WHAT THE TASK REQUIRES: Set down again each entry exactly as it reads, pictures excluded.

GIVEN INFORMATION:
=======

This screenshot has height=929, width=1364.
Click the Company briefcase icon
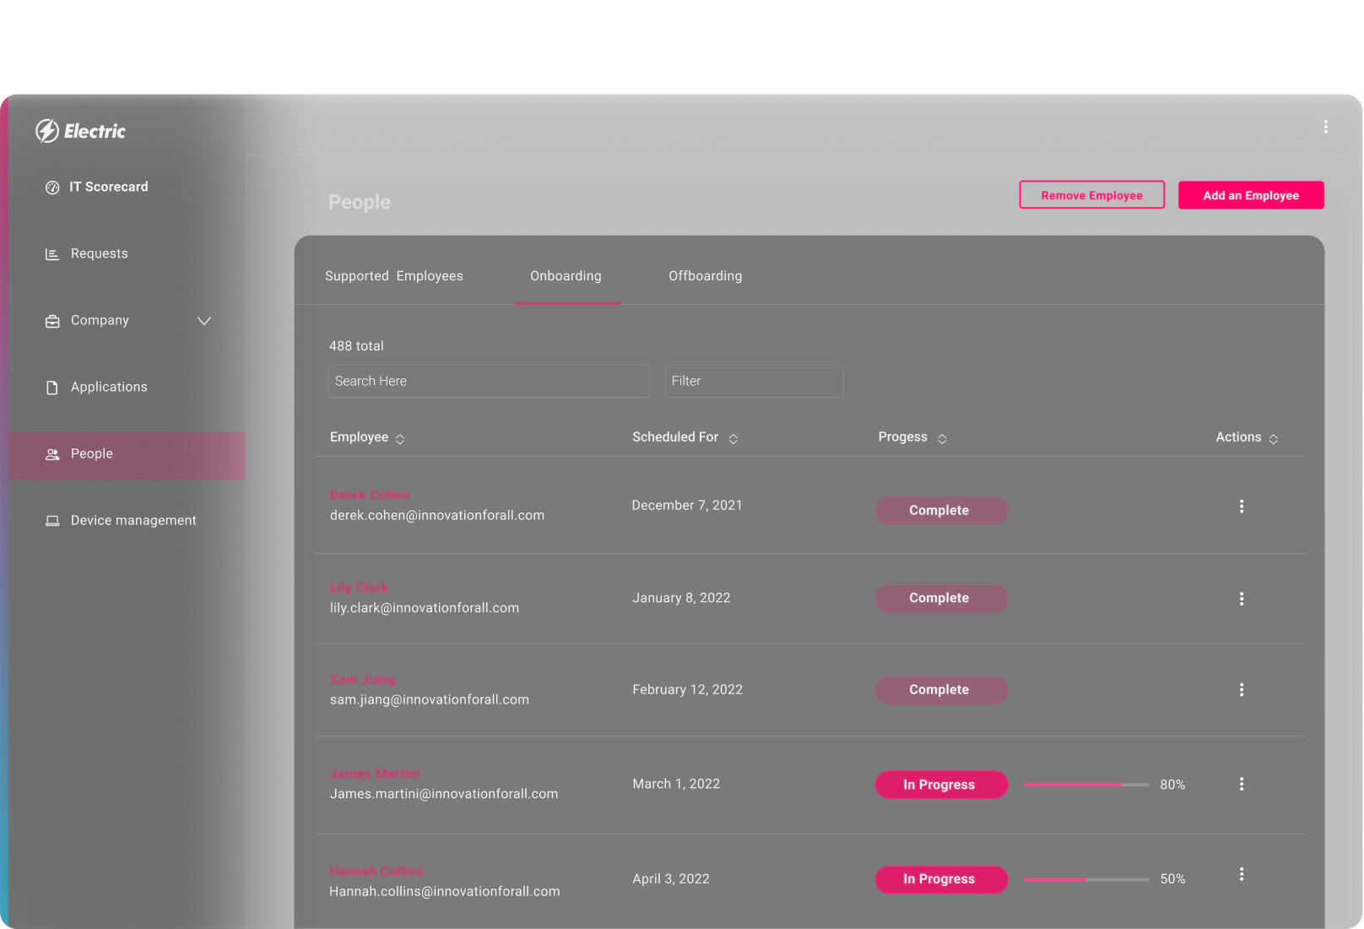[x=51, y=320]
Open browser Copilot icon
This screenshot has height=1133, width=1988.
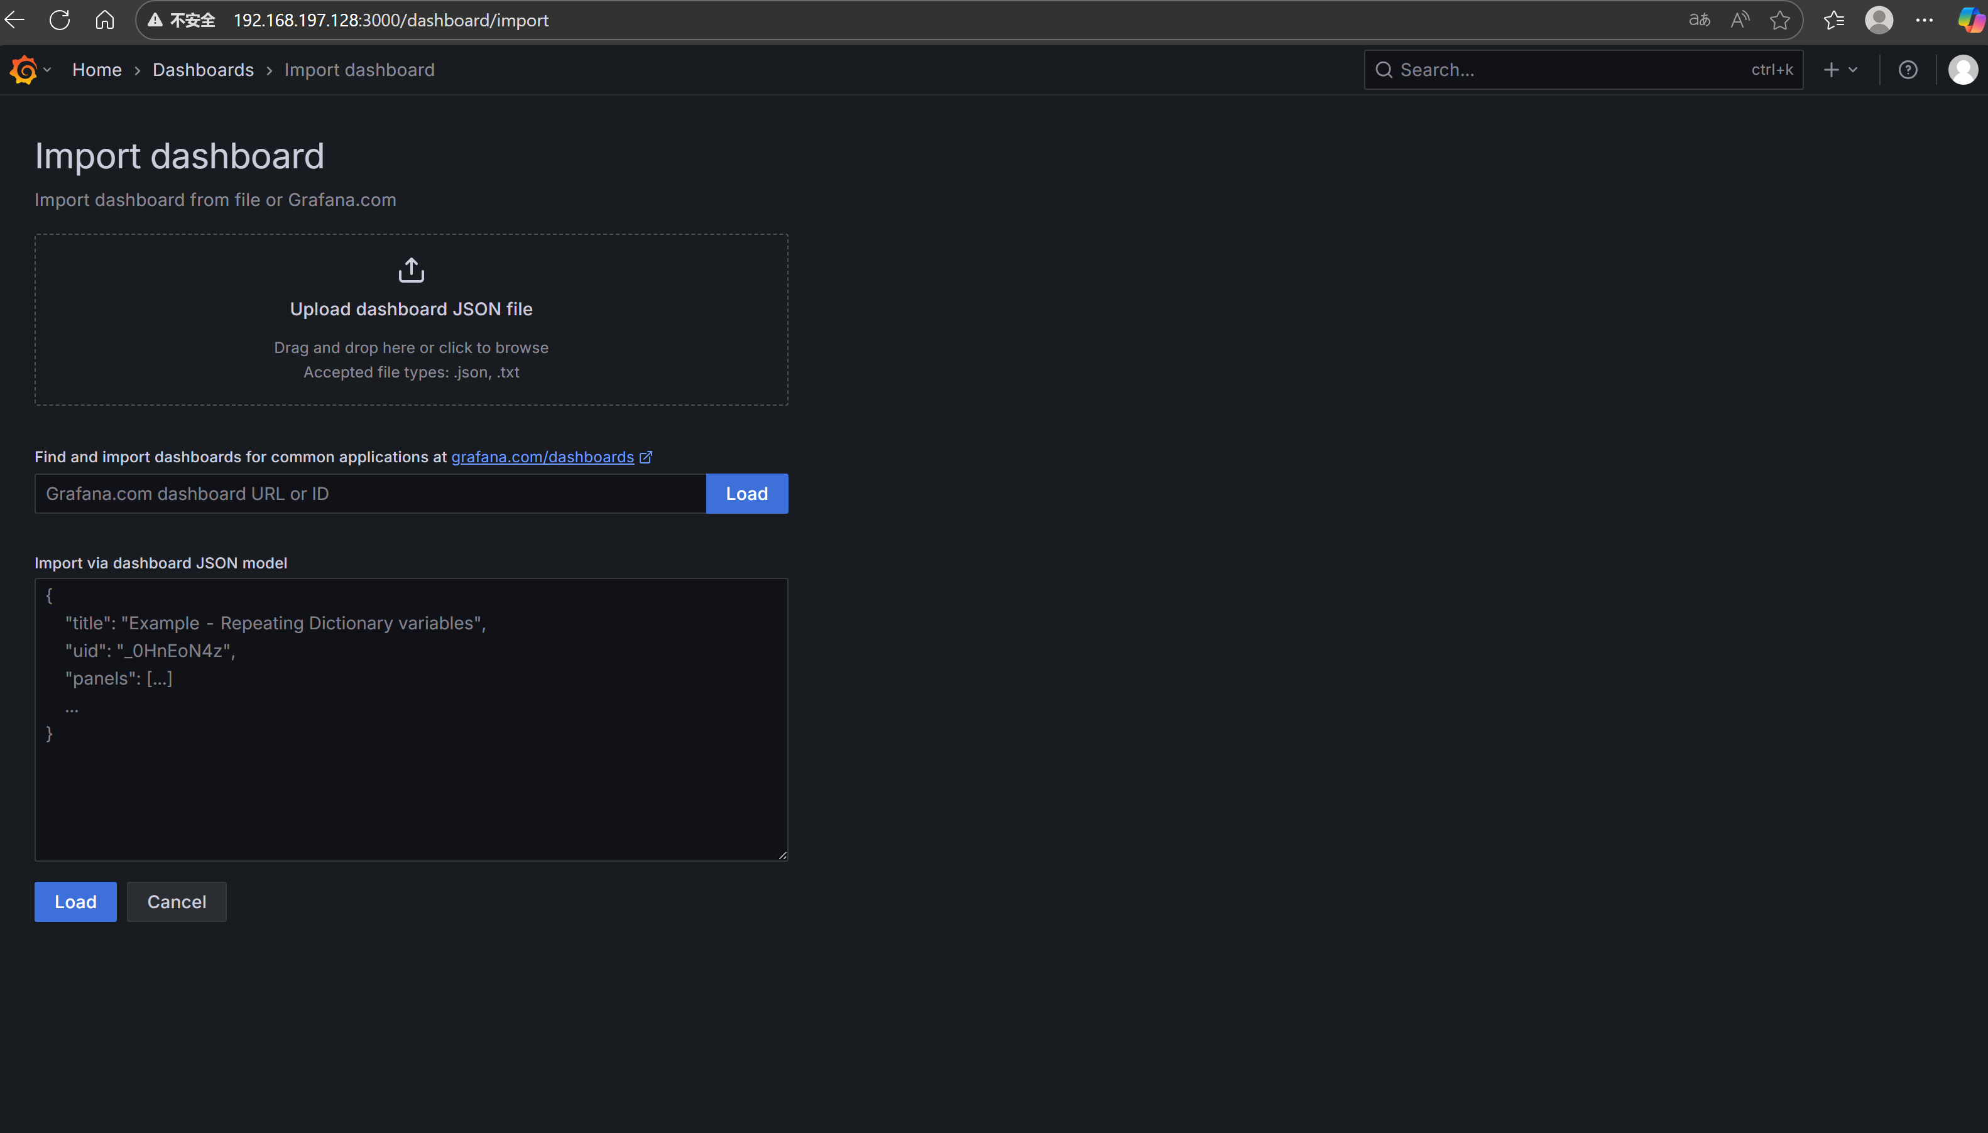pyautogui.click(x=1971, y=20)
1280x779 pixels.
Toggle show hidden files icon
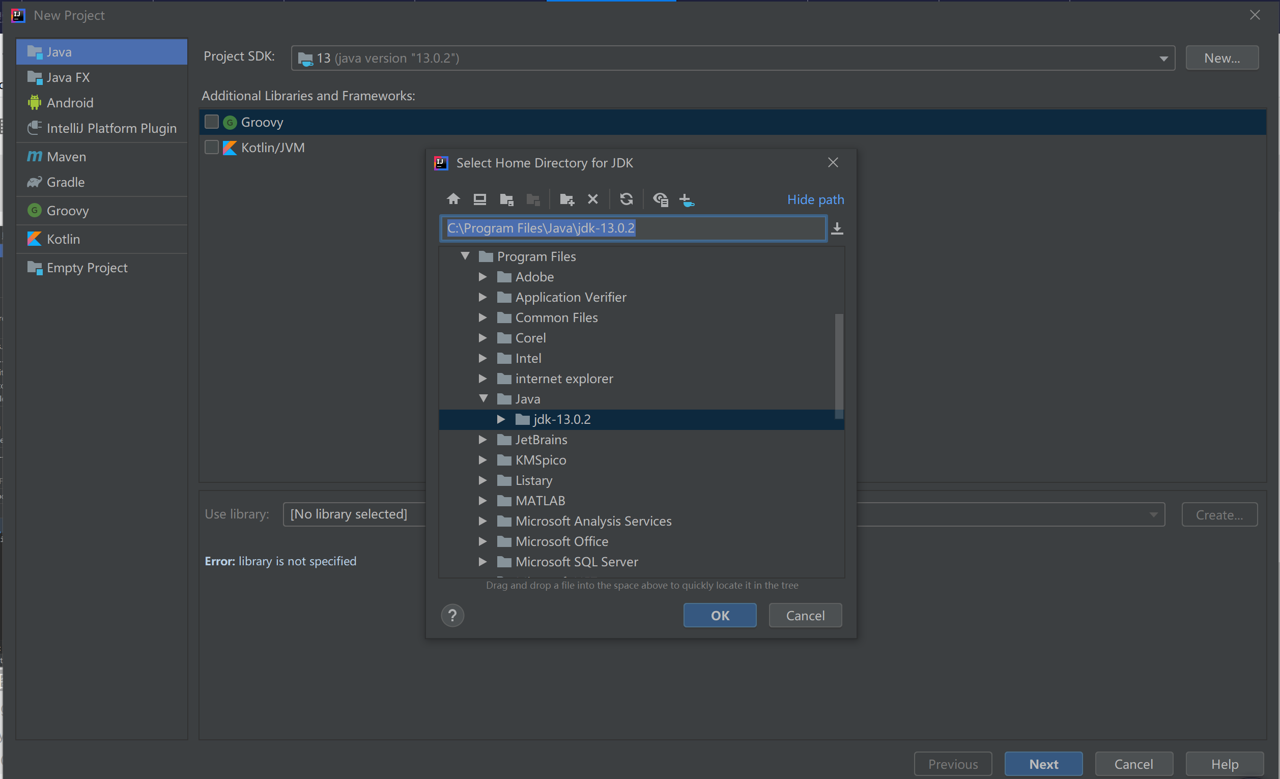(660, 199)
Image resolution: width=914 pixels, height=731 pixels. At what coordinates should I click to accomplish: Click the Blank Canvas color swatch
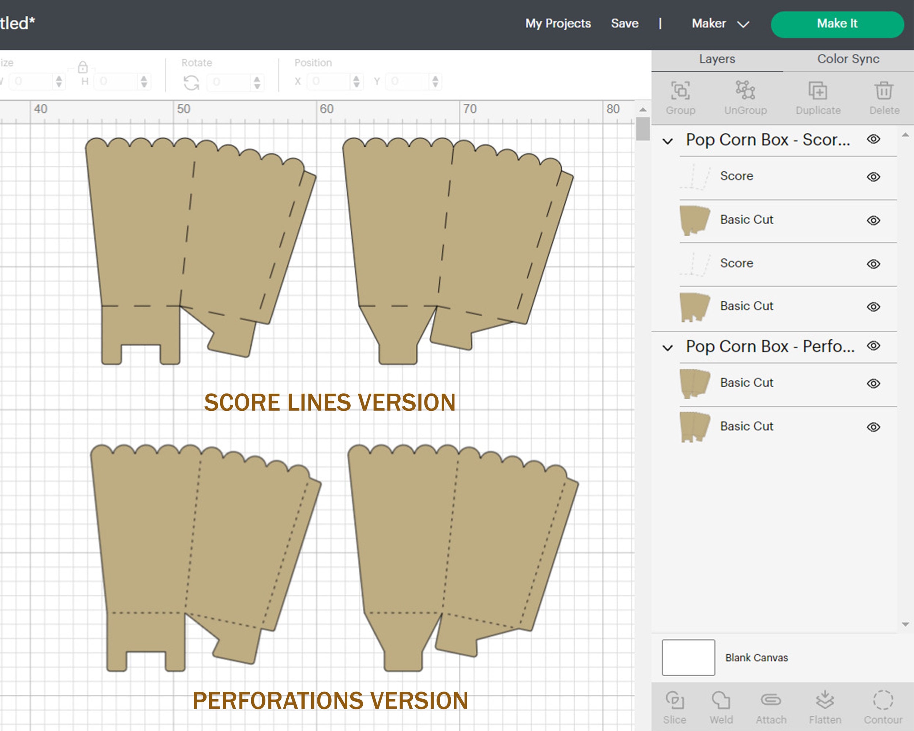click(x=688, y=658)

=======

ANSWER FOR THE TASK:
This screenshot has height=929, width=1364.
Click the Company briefcase icon
[x=51, y=320]
Open browser Copilot icon
This screenshot has height=1133, width=1988.
pyautogui.click(x=1971, y=20)
1280x779 pixels.
Toggle show hidden files icon
(660, 199)
Image resolution: width=914 pixels, height=731 pixels. At what coordinates should I click to accomplish: Click the Blank Canvas color swatch
click(x=688, y=658)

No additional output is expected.